Schnittke: Concerto for Choir / Polyansky / melodiya cd

It´s a conservative and traditionalist work, with only a few hints at modern experiments from time to time. Recommended to those who like the Rachmaninov Vespers.


----------



## dieter (Feb 26, 2016)

Shostakovitch Symphony 4, Thomas Sanderling, You Tube.


----------



## dieter (Feb 26, 2016)

Andolink said:


> This one's been knocking my socks off lately:
> 
> View attachment 84452


Me too. I bought the 6 CD Box because of it.


----------



## arpeggio (Oct 4, 2012)

Andolink said:


> Note: this is different than the "what piece has blown you away recently?" thread.
> 
> I'm asking what commercially released recording has blown you away based on superior quality *music*, *performance* and *recorded sound*. So we're judging the recording as a whole here not just a single piece of music.
> 
> ...


Glad you started this.


----------



## Avey (Mar 5, 2013)

BourbonBlues said:


> Being new to classical, there's so much that is blowing my mind. However, I find I play this most every day for the last little while.
> 
> View attachment 82235


The _"playing every day for the last little while"_ never ends. And that is what is so fantastic.

The music changes, but the feelings don't!

If you ponder where else to go, or what else to buy, may I recommend *Dvorak*'s Quartet No. 14, 9, or 5 (beyond No. 12) and the Dumky Trio, if you are digging the Czech. I figure PT is a relatively easy composer to delve into -- his material is on like every other CD (and for good reason!) and you really can't go wrong with his work. Seriously, you can't find a _bad_ Tchaikovksy piece.

Wow. Wait, think about that, people! Maybe _Manfred_, maybe 1812 (but you are just tired of it; it isn't a bad piece of music, though IMO, and I know I disagree with himself), but like, what a guy. Writing out music, perfect and _ALL OF IT MAKES SENSE_.

Also, welcome, BLUES.


----------



## Pugg (Aug 8, 2014)

BourbonBlues said:


> Being new to classical, there's so much that is blowing my mind. However, I find I play this most every day for the last little while.
> 
> View attachment 82235


Can't go wrong with that one :tiphat:


----------



## Andolink (Oct 29, 2012)

This one did today:


----------



## Vaneyes (May 11, 2010)




----------



## starthrower (Dec 11, 2010)




----------



## Heliogabo (Dec 29, 2014)

I've found this 4 seasons truly amazing. Pure joy and fun in the fast movements, and deeply emotional in the slow ones. (On spotify)


----------



## hpowders (Dec 23, 2013)

Hilary Hahn playing the Schoenberg Violin Concerto. WOW!


----------



## Pugg (Aug 8, 2014)

​Tanejew.
Wonderful music, very good recorded also.


----------



## Andolink (Oct 29, 2012)

This disc is a landmark recording of two truly great American Modernist orhcestral scores. Wuorinen, it seems to me, has taken up the position, left vacant upon the death of Elliott Carter, of greatest living American composer.


----------



## hpowders (Dec 23, 2013)

The Shostakovich Leningrad Symphony performed by the Chicago Symphony conducted by Leonard Bernstein.

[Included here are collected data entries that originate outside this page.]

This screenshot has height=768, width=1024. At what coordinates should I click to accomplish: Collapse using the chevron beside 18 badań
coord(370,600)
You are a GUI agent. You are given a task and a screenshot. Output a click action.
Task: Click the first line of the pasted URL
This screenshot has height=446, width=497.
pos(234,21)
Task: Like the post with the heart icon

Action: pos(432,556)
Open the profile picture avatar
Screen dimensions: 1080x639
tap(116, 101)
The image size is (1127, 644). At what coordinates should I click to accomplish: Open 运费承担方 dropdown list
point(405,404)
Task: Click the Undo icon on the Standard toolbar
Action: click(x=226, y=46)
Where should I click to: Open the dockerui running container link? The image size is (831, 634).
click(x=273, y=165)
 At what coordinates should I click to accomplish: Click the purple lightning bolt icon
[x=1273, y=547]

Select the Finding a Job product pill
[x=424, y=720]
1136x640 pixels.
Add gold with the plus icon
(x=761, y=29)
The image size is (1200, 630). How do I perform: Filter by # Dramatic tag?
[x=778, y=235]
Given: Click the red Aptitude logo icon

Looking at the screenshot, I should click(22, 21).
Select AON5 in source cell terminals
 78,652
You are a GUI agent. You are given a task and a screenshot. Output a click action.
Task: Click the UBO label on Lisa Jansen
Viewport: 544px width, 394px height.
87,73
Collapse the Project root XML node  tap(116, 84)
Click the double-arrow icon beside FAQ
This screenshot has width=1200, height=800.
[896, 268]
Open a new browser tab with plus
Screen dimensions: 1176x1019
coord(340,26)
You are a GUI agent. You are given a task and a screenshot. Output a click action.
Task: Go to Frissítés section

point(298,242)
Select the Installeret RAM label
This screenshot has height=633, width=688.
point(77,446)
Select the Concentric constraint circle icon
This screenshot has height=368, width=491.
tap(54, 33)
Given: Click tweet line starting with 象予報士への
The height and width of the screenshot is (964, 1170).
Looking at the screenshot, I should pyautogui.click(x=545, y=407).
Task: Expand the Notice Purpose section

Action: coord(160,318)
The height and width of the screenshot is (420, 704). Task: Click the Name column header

Completely wonderful as a performance and with incredible recorded sound. The final coda is earth-shattering!


----------



## Pugg (Aug 8, 2014)

​
A must have for all Bach lovers.


----------



## KenOC (Mar 7, 2011)

Pugg said:


> ​
> A must have for all Bach lovers.


A great recording!


----------



## hpowders (Dec 23, 2013)

The Bach Unaccompanied Sonatas & Partitas for Violin as performed by Rachel Barton Pine.


----------



## cellodin (May 11, 2017)

St. Petersburg String Quartet: Dvorak's American quartet. I've always loved this piece but this recording is magnificent.


----------



## Pugg (Aug 8, 2014)

​
Stunning playing and very good recording, they almost surpass the famous Decca recording.


----------



## hpowders (Dec 23, 2013)

Lately, it's been James Ehnes performing the Unaccompanied Bach Partitas & Sonatas.

Ehnes shows that a modern, non-HIP approach can work wonderfully in Bach, given great technique and communicative ability.


----------